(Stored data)

━━━━━━

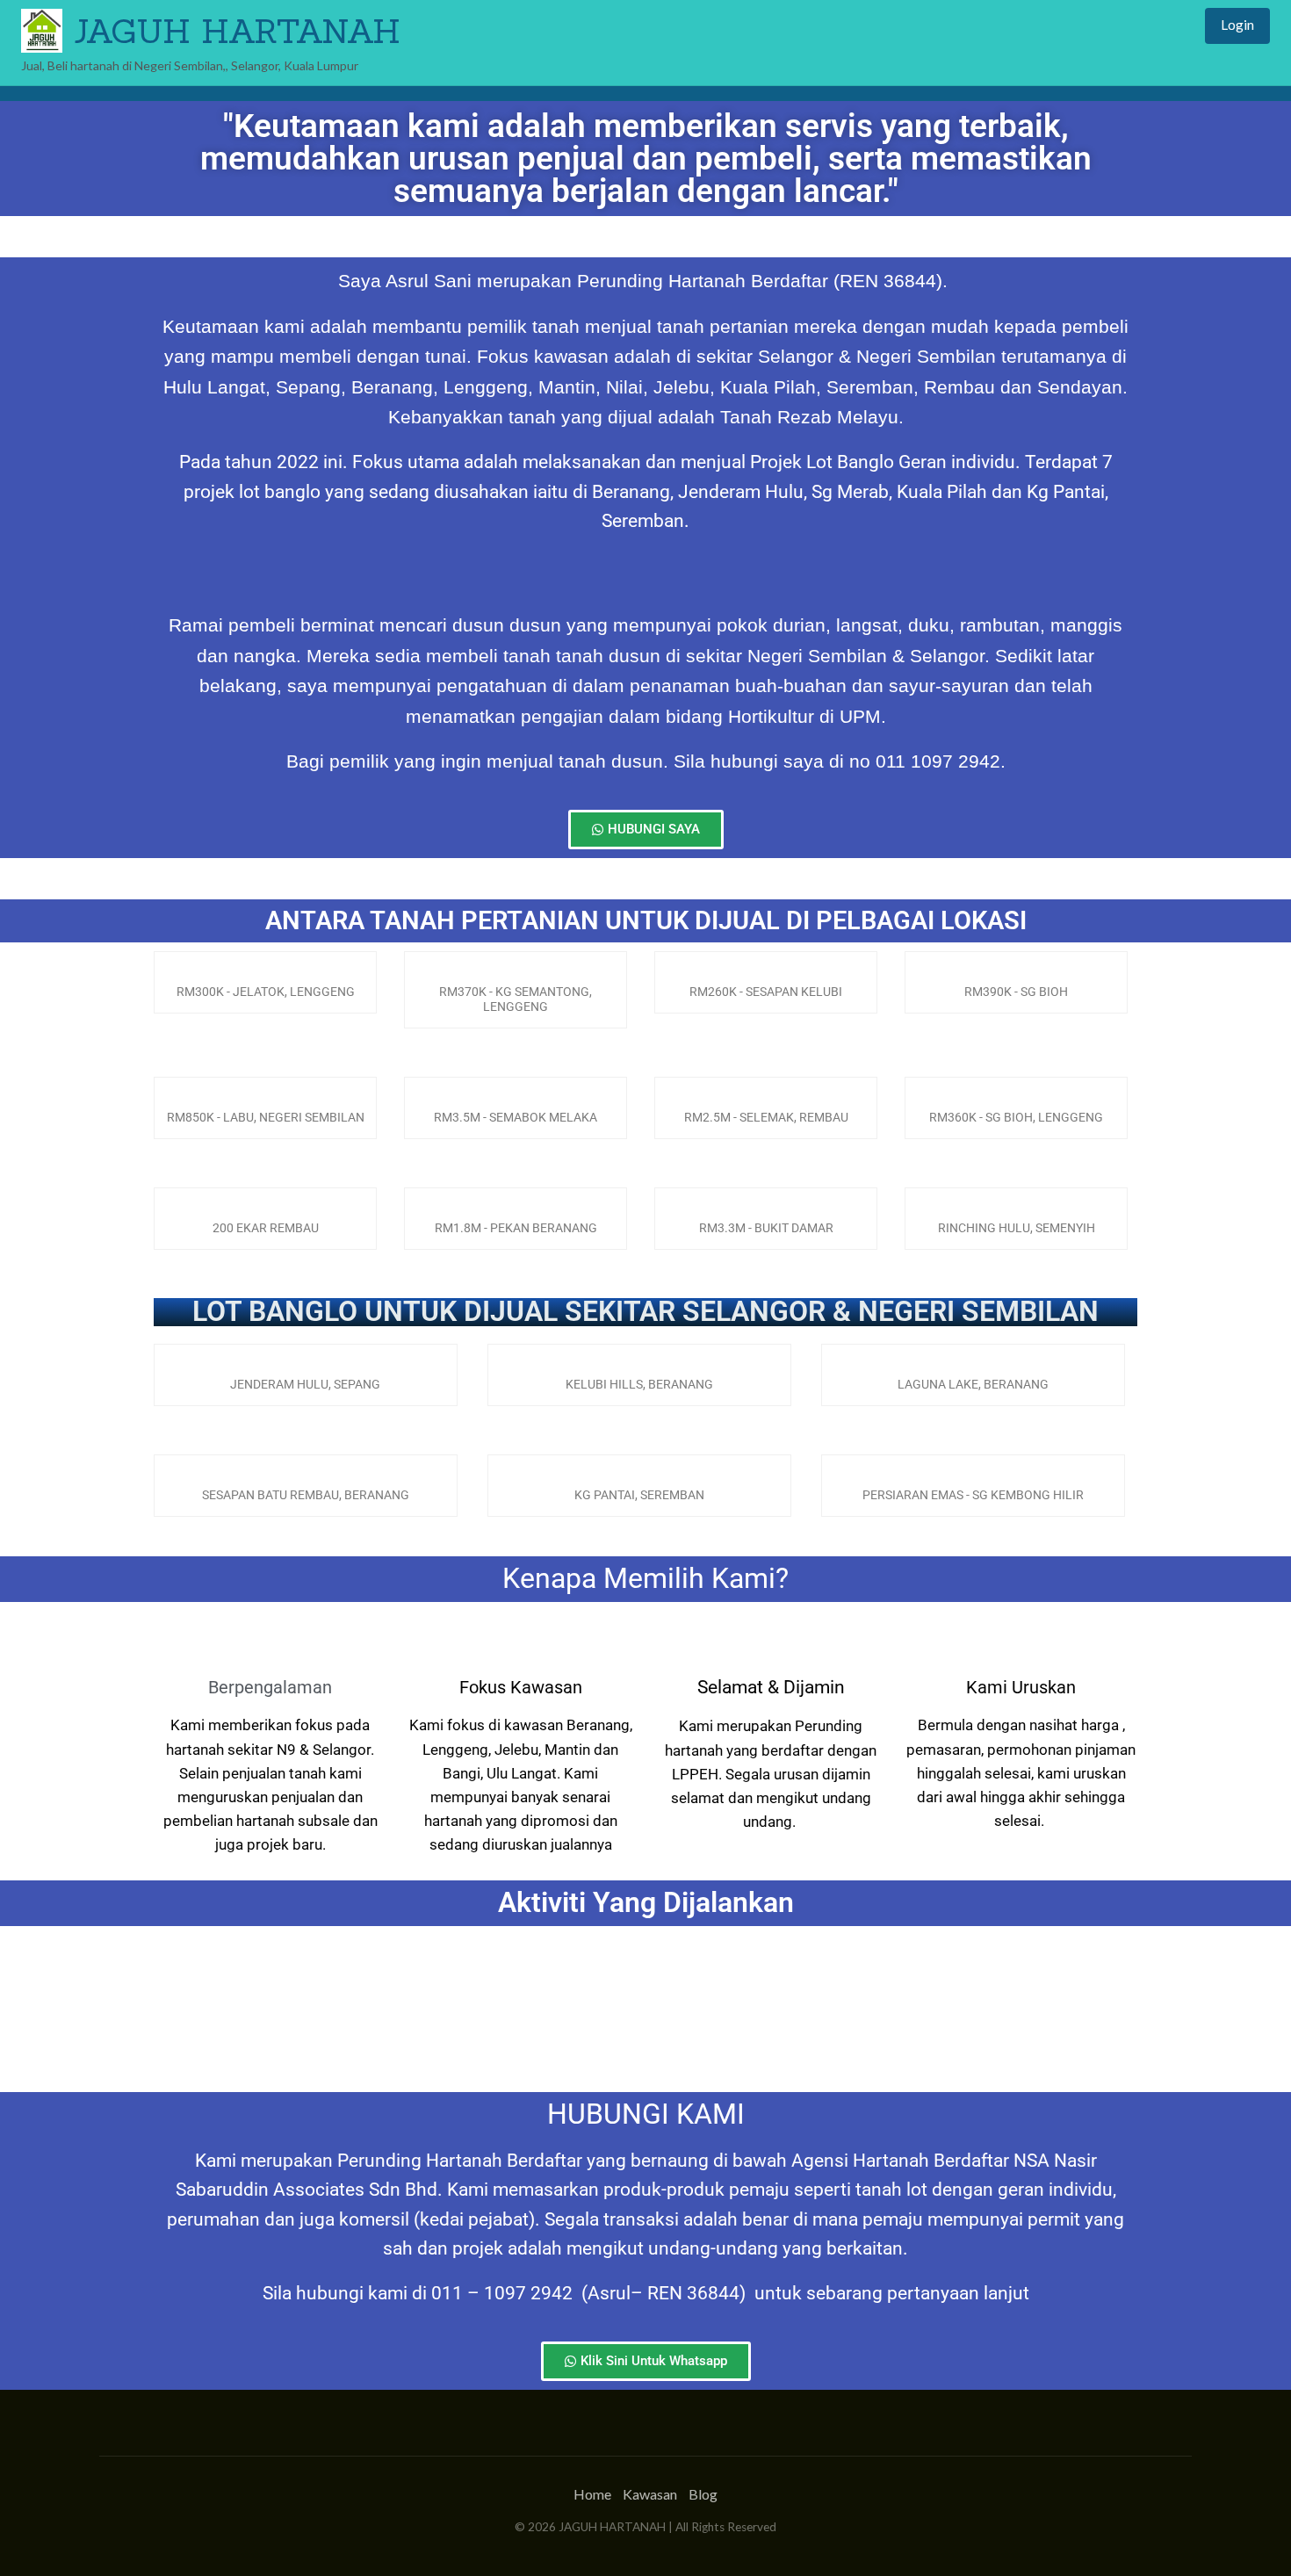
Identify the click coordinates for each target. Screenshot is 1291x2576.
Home (592, 2494)
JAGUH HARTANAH (237, 31)
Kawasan (650, 2494)
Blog (703, 2494)
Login (1237, 24)
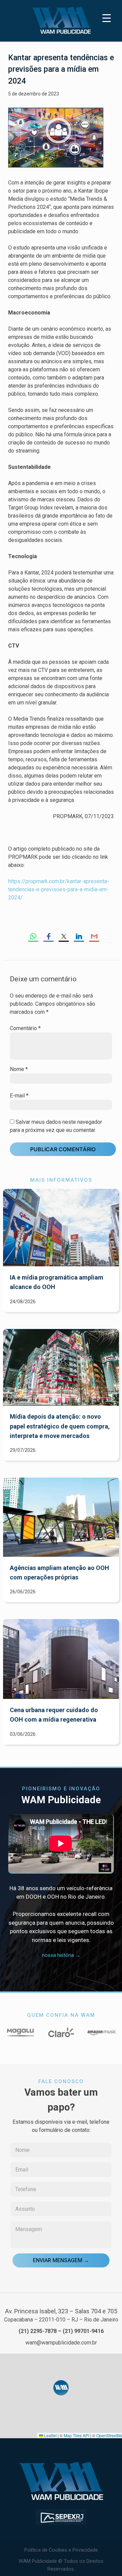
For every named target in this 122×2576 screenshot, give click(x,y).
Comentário (25, 1028)
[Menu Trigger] (106, 17)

━━━━━━

TASK: Say how many lines in the records above hold "target", and give no other text.

ANSWER BOX: 2